Landover-based L-Soft International, an online marketing firm with about 15 employees, was the first to take advantage. It will move into a 4,900-square foot office at the Akridge building with $20,000 in county money.
Federal Realty is building an 80,000-square-foot office building as part of Phase 1 of its Pike & Rose project on Rockville Pike, part of what the developer there described as integral to the project’s work-live-play concept. It just so happened the Chamber’s event was split into three panels: work, live and play.
“There’s clearly a need to increase office traffic in general in the county,” said Federal Realty’s Evan Goldman at Friday’s event. “What we found generally works for office and residential is pretty similar. If you have a great environment on the first floor, pedestrian-oriented streets, the right kind of urban park spaces, it works.”
Goldman said the building is between 50 and 75 percent leased.
Carnemark Systems and Design, KVS Title, and SunEdison are among the other new tenants announced for the Akridge building, which sat vacant for nearly eight years before Akridge and Rockwood Capital bought it for $12.5 million in a federal auction in 2010.

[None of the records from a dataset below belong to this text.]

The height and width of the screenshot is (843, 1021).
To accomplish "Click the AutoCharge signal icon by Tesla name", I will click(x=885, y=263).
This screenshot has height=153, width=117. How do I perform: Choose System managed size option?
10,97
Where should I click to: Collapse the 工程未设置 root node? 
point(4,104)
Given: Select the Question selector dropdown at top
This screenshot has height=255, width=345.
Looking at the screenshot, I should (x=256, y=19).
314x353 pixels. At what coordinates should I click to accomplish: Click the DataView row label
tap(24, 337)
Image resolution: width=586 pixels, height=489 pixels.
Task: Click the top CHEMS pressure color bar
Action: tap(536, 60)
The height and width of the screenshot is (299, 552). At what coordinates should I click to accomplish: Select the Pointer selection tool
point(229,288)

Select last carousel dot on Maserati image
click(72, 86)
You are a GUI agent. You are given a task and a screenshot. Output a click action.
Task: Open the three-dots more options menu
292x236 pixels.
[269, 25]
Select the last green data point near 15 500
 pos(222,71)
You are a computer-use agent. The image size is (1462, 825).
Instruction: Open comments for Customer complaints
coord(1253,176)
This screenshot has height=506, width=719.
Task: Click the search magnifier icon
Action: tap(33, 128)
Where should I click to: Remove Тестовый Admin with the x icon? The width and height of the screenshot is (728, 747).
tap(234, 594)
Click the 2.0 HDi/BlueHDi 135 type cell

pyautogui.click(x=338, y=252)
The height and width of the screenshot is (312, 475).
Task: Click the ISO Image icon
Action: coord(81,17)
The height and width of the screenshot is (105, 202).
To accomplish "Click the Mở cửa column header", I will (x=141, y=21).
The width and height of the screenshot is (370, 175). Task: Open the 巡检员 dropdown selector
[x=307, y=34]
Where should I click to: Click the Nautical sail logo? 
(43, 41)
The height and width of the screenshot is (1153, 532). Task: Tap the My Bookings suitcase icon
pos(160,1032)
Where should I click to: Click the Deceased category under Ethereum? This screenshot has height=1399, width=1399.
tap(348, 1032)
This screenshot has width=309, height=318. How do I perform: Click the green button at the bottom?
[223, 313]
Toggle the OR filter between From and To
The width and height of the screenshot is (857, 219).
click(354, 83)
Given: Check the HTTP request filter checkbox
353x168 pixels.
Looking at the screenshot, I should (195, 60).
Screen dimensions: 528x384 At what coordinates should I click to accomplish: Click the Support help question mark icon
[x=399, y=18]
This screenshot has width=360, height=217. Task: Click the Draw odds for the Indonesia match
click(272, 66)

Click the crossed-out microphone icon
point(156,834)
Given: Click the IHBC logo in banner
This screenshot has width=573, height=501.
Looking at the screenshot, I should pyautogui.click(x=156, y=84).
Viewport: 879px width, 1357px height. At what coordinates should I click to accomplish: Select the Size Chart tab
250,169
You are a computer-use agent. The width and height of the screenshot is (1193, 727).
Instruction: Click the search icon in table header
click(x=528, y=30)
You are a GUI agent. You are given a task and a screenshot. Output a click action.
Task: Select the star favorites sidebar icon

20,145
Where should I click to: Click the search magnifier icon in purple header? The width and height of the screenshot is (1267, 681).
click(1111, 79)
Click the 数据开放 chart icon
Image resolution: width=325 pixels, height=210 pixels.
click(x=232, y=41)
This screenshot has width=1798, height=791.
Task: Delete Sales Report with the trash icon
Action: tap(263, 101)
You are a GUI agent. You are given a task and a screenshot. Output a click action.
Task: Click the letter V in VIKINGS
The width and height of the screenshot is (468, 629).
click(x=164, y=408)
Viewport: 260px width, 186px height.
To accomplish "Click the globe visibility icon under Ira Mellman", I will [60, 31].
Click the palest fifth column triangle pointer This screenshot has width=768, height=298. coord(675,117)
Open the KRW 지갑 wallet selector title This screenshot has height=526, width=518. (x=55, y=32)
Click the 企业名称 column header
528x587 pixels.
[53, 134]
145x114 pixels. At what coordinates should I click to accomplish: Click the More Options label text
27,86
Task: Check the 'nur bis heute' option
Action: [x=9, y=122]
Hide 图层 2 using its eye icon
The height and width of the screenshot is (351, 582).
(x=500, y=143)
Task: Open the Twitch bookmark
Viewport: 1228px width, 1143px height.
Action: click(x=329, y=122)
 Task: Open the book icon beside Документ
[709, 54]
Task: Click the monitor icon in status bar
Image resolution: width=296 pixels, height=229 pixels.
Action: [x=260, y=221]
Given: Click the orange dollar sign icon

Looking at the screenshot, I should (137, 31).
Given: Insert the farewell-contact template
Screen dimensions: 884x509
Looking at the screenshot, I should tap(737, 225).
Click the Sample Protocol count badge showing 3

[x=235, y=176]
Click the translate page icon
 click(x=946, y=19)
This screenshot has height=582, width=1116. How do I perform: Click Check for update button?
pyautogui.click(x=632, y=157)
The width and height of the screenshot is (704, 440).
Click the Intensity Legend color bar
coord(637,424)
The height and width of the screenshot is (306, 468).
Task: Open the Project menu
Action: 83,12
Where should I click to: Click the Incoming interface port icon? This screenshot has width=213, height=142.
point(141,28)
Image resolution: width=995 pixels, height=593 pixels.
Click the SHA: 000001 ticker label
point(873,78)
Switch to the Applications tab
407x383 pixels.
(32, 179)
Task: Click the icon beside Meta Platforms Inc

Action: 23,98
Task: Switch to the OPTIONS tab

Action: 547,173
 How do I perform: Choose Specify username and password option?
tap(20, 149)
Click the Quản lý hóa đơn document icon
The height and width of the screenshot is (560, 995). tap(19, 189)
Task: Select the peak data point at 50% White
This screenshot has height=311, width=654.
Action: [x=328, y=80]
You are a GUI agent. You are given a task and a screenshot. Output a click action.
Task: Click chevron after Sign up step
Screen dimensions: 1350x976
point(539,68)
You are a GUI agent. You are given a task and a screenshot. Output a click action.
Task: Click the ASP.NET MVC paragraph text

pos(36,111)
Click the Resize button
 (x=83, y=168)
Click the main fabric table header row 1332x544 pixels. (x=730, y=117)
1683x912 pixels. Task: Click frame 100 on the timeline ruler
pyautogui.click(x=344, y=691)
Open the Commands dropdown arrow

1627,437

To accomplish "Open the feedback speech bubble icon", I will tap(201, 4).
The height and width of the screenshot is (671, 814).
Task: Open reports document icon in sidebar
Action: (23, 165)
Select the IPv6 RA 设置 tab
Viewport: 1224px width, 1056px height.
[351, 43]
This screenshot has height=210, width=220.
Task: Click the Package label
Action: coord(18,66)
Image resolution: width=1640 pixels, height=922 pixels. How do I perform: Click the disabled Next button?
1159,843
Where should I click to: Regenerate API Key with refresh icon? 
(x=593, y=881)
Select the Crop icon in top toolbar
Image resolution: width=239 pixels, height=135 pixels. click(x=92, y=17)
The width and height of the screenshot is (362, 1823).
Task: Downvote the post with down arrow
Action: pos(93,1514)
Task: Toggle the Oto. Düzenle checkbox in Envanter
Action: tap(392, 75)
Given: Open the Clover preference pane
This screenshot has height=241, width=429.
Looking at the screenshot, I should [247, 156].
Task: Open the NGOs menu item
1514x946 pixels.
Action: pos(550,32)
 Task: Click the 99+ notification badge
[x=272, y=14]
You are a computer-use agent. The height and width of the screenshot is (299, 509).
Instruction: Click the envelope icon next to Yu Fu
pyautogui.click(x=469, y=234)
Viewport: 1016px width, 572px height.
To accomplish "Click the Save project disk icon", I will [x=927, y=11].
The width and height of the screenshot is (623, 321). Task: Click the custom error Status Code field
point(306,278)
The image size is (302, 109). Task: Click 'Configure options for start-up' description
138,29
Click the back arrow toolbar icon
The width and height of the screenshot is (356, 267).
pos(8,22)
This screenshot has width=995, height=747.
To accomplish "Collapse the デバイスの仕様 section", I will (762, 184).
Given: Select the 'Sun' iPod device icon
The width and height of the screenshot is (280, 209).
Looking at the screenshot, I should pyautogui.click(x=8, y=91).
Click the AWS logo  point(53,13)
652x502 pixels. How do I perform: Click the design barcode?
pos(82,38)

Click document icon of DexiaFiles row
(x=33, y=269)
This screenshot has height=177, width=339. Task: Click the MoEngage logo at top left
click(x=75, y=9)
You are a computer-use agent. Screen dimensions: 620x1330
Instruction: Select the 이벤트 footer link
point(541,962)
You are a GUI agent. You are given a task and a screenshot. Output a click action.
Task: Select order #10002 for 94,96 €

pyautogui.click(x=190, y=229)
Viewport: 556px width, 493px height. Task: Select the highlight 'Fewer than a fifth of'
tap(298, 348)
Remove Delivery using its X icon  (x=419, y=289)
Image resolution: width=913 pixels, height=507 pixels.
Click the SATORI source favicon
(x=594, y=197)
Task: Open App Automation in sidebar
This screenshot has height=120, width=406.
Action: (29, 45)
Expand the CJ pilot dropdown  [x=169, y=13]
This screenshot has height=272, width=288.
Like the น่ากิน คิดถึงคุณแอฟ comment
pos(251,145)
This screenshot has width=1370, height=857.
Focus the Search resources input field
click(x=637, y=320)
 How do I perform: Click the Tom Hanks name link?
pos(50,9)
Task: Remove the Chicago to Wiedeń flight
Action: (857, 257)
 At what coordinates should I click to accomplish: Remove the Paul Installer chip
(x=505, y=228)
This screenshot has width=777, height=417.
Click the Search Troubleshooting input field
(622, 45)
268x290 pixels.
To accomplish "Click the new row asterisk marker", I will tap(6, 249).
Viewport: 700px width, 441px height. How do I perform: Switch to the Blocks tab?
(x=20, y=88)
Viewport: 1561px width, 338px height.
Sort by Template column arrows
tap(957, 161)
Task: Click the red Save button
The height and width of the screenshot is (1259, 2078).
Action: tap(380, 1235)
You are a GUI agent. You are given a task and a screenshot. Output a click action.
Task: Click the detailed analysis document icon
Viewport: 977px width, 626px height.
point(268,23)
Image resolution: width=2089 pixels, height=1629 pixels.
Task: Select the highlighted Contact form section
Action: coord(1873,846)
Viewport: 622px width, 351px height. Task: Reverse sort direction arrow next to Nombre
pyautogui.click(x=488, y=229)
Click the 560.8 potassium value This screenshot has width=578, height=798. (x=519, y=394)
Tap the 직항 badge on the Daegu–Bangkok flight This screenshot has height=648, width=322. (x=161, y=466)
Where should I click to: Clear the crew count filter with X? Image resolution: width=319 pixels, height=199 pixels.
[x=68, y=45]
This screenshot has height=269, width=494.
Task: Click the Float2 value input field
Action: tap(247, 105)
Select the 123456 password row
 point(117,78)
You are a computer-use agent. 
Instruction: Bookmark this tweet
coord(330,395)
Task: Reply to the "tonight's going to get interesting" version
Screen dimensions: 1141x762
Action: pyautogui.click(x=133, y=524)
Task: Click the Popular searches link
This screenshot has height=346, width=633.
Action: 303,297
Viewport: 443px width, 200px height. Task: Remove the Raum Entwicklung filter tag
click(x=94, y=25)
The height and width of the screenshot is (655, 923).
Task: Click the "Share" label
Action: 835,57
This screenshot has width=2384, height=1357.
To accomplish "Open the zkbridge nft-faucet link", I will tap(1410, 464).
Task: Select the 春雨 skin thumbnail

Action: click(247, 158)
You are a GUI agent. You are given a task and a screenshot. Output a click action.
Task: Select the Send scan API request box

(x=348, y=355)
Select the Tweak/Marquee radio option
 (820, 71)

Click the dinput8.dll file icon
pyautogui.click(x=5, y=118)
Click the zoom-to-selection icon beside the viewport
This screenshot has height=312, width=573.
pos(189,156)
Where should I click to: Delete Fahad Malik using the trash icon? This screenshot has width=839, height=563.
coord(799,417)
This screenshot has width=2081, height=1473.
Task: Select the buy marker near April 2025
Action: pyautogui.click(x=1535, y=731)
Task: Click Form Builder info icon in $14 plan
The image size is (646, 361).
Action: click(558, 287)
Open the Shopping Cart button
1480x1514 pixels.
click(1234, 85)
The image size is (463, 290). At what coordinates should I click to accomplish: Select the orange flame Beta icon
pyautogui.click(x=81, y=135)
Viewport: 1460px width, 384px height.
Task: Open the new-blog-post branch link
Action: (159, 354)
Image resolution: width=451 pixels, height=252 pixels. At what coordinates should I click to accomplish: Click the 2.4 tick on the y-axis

“The signing of these leases demonstrates the enormous interest in trophy-class properties in high demand locations. Downtown Bethesda, with its desirable urban mix of office, residential, retail, and entertainment appeals to a wide range of companies seeking to tap the outstanding talent pool in the greater D. C. area,” Rockwood managing director Joe Gorin said in a press release. “We are delighted to bring in new tenants who will enjoy all this area has to offer.”
Others are hoping the office interest doesn’t stop there.
“The action at Akridge is a good incidator,” Rooney said.